O acidente ocorreu em 29 de outubro de 2025, em Easton, no estado de Massachusetts. De acordo com a petição apresentada no Tribunal Distrital dos Estados Unidos em Massachusetts, Tremblett perdeu o controle do carro ao colidir contra uma árvore. Com o início do incêndio, o motorista ligou para o serviço de emergência e relatou dificuldades para respirar, mas não conseguiu escapar das chamas.

Na peça processual, os advogados responsabilizam a montadora pelo desenho das maçanetas, que são eletrônicas e embutidas na carroceria para favorecer a aerodinâmica. Segundo o documento, esse projeto pode travar após impactos, mantendo ocupantes retidos dentro do automóvel.

O texto do processo menciona pelo menos 15 mortes desde 2016 em situações semelhantes, nas quais vítimas teriam ficado presas em veículos da Tesla após acidentes. A família de Tremblett também cita declarações do CEO da empresa, Elon Musk, em teleconferência de resultados de 2018, quando ele destacou o rigor da companhia em segurança e prometeu fabricar “o carro mais seguro do mundo”.

O caso ganhou repercussão internacional e será analisado pela Justiça norte-americana. A imprensa especializada, como o site The Verge, já noticiou a ação contra a montadora.

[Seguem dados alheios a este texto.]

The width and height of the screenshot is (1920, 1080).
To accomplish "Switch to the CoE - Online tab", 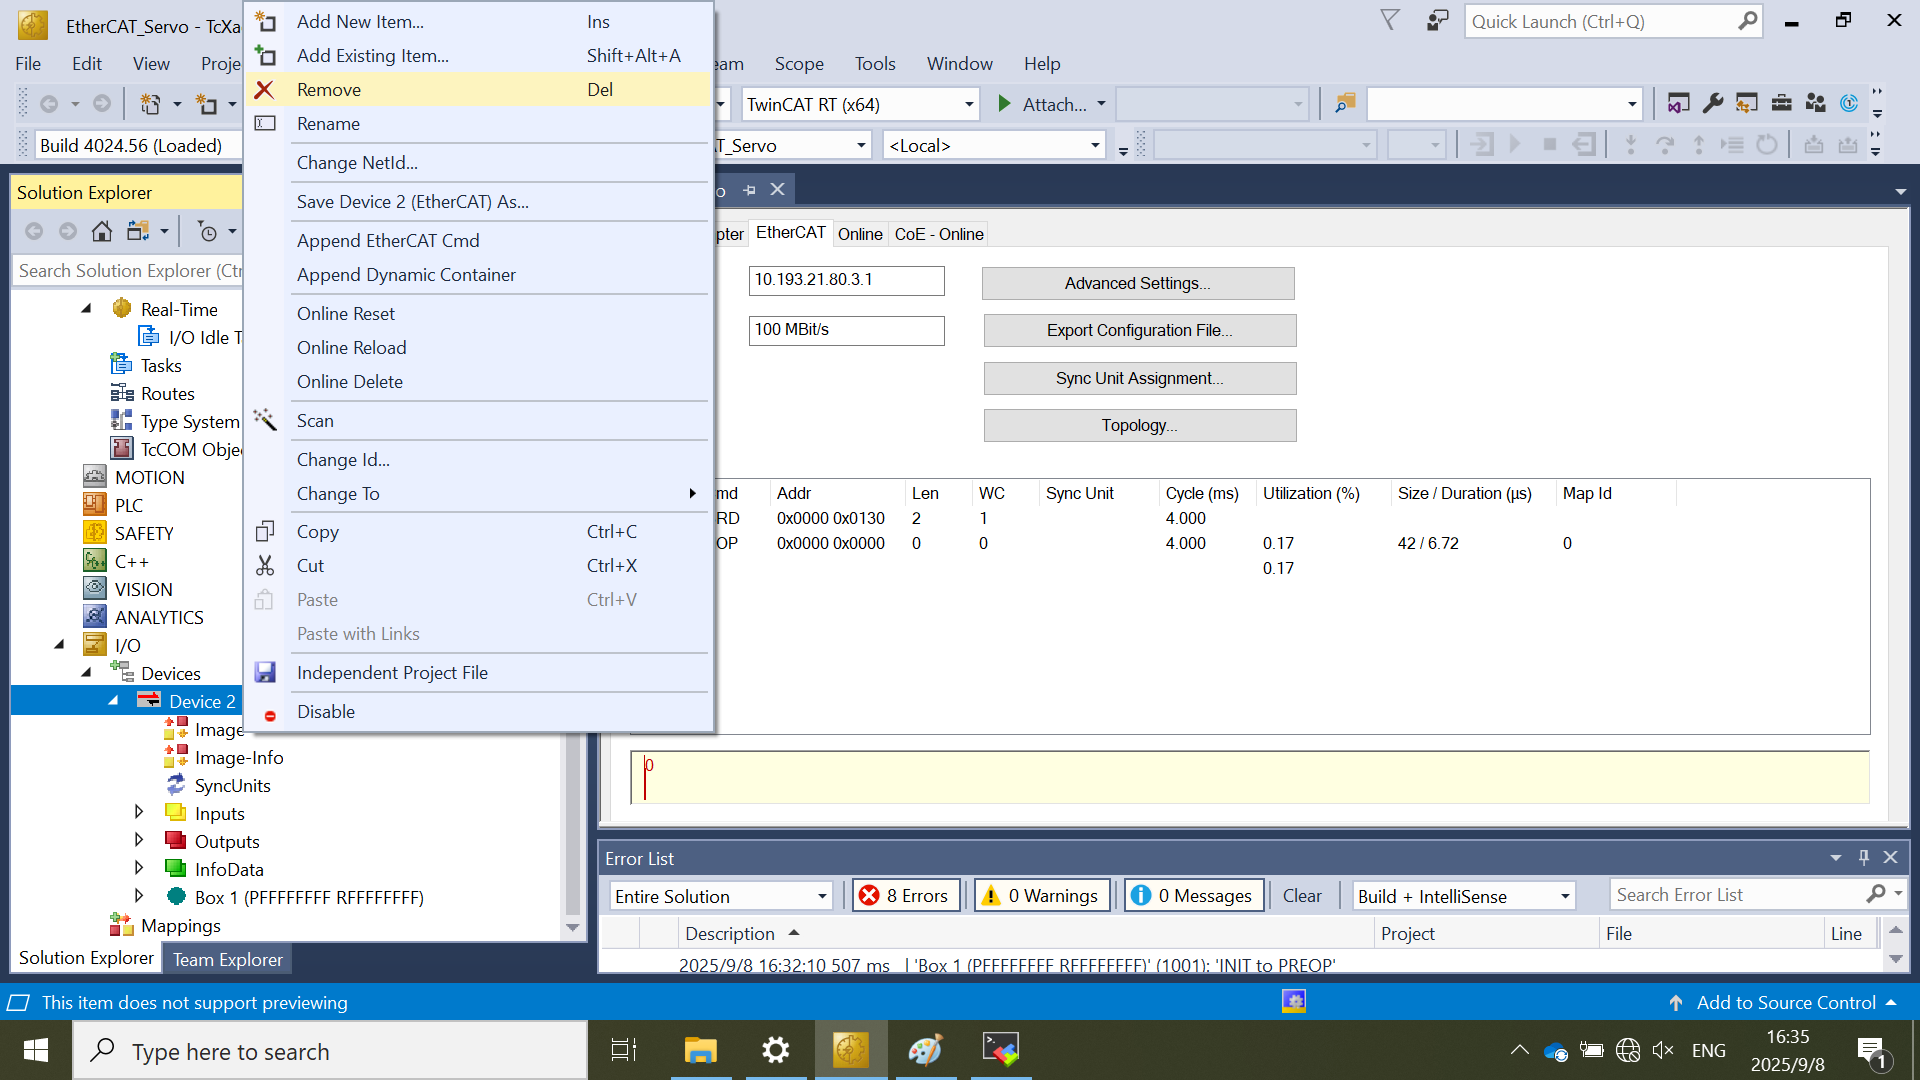I will point(938,234).
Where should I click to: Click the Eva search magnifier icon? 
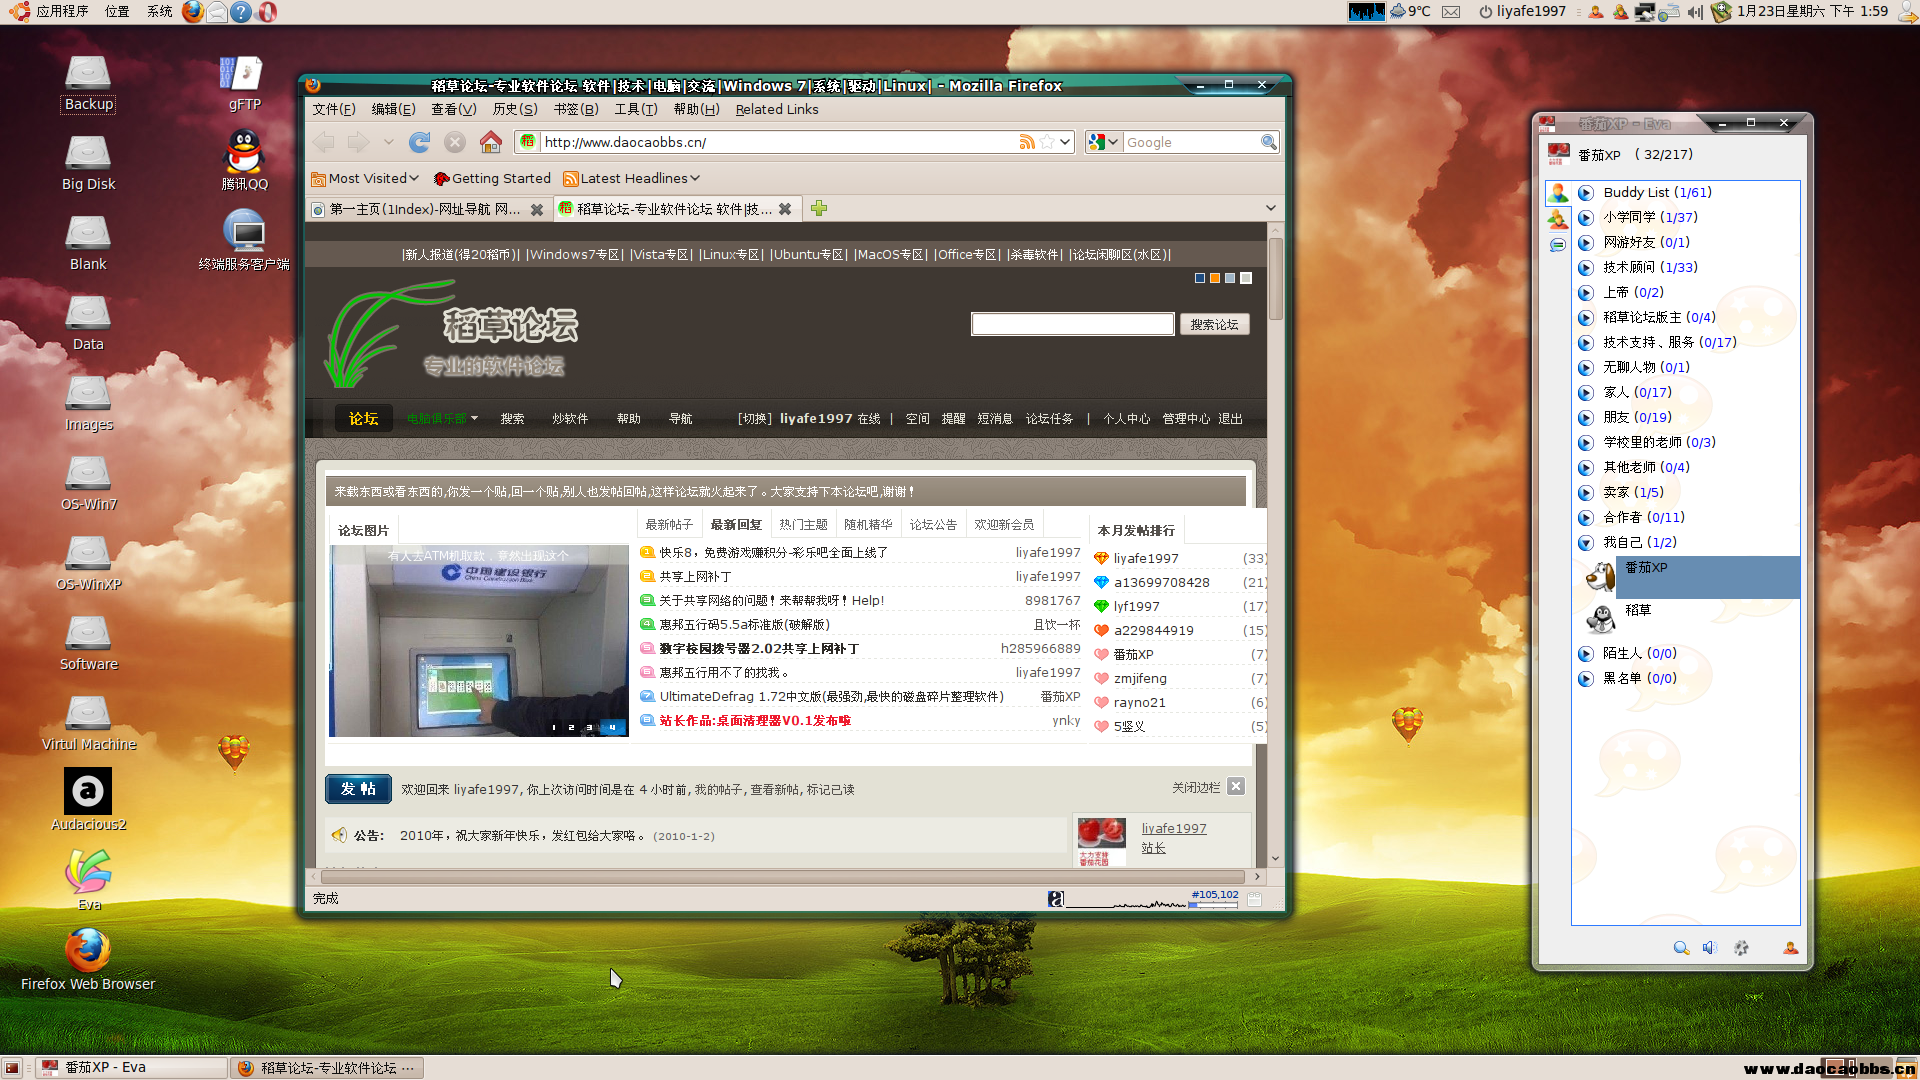pyautogui.click(x=1681, y=948)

Investigação sobre maçanetas abreviado

Paralelamente ao processo, órgãos regulatórios de diversos países analisam o sistema de maçanetas da Tesla. A China proibiu recentemente o uso exclusivo de comandos eletrônicos em veículos novos, exigindo mecanismos mecânicos de abertura. Nos EUA, a NHTSA apura reclamações de portas que não se abrem após colisões, inclusive em casos com crianças retidas no interior.

Imagem: Divulgação

Em resposta às falhas apontadas, a Tesla informou estar redesenhando as maçanetas para unificar comandos eletrônicos e manuais em um único botão. Em setembro de 2025, reportagem da Bloomberg registrou mais de 140 ocorrências desde 2018 de portas emperradas em carros da empresa nos Estados Unidos.

A expectativa agora é que o Tribunal analise os argumentos e decida se a montadora terá responsabilidade civil pelo episódio.